Reading text:
Above Fat Papa's Bar in Casablanca Café on the veranda: Ilsa sleek, her hair now set off by a silver streak, as beautiful as ever, still a chic and polished avatar of high-boned cheek. The room appeared as if we’d spent a week in bed instead of just one night – the reek of sex and flat champagne, two flutes, all shriek of carnal, sweat-drenched, sweet reunion; pique my appetite for more. ................................. But she seems bleak: “It won't work, Rick. You've lost the old mystique, and turned into an aging film-crazed geek – a droning and obsessive one-note freak.” She turns to leave, but not before I speak, “We'll still have Paris, kid, and that was magnifique!” |
Not to mention.... (as you may have somehow guessed, I have a thing about monorhymes - it makes life simpler).

Information supplied:
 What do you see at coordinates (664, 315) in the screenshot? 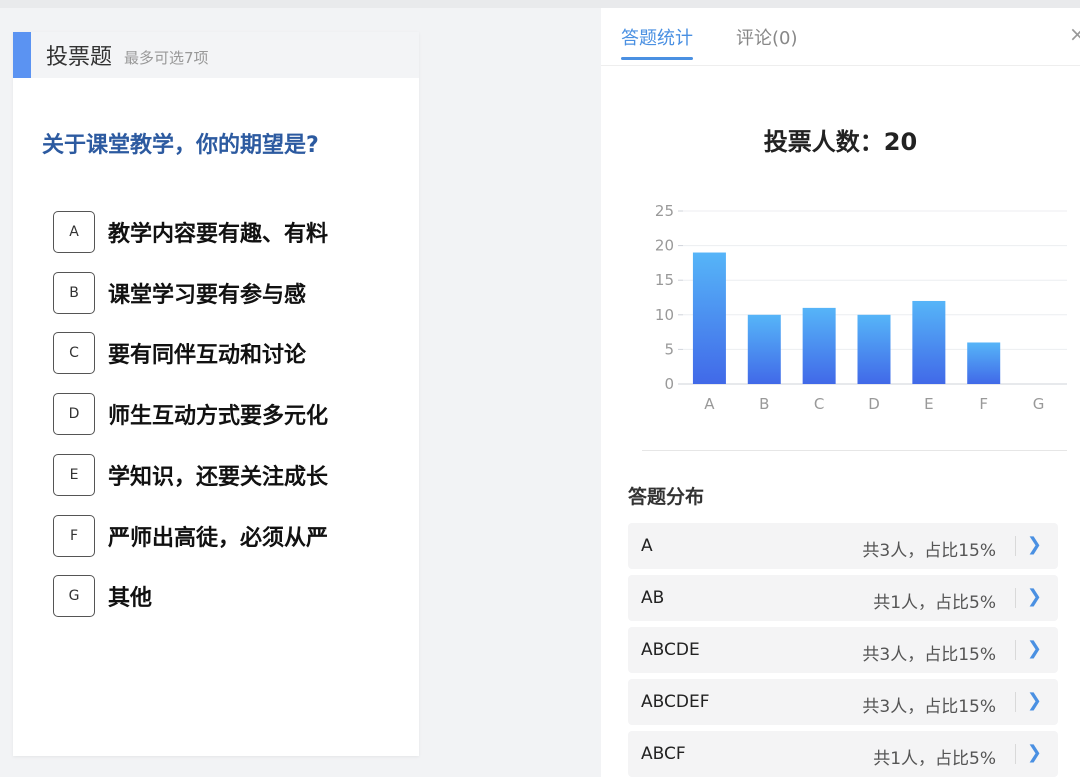
I see `y-tick-label: 10` at bounding box center [664, 315].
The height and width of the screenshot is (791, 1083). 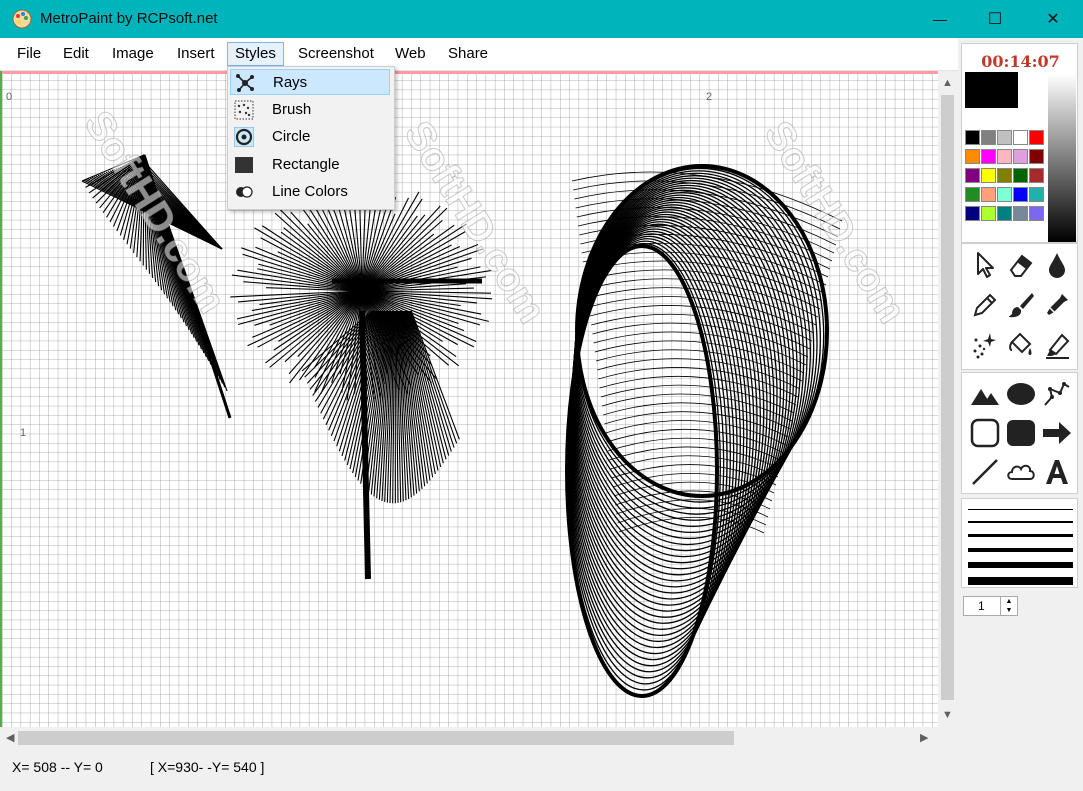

What this exercise asks:
#1 In the Casablanca poem, why does Ilsa say that things between her and Rick won't work?
#2 According to the Casablanca poem, what now sets off Ilsa's hair?
The listing has no role in this work.

Solutions below:
#1 She tells Rick that he has lost the old mystique. She says he has become an aging, film-crazed geek and a droning, obsessive one-note freak.

#2 A silver streak sets off her hair.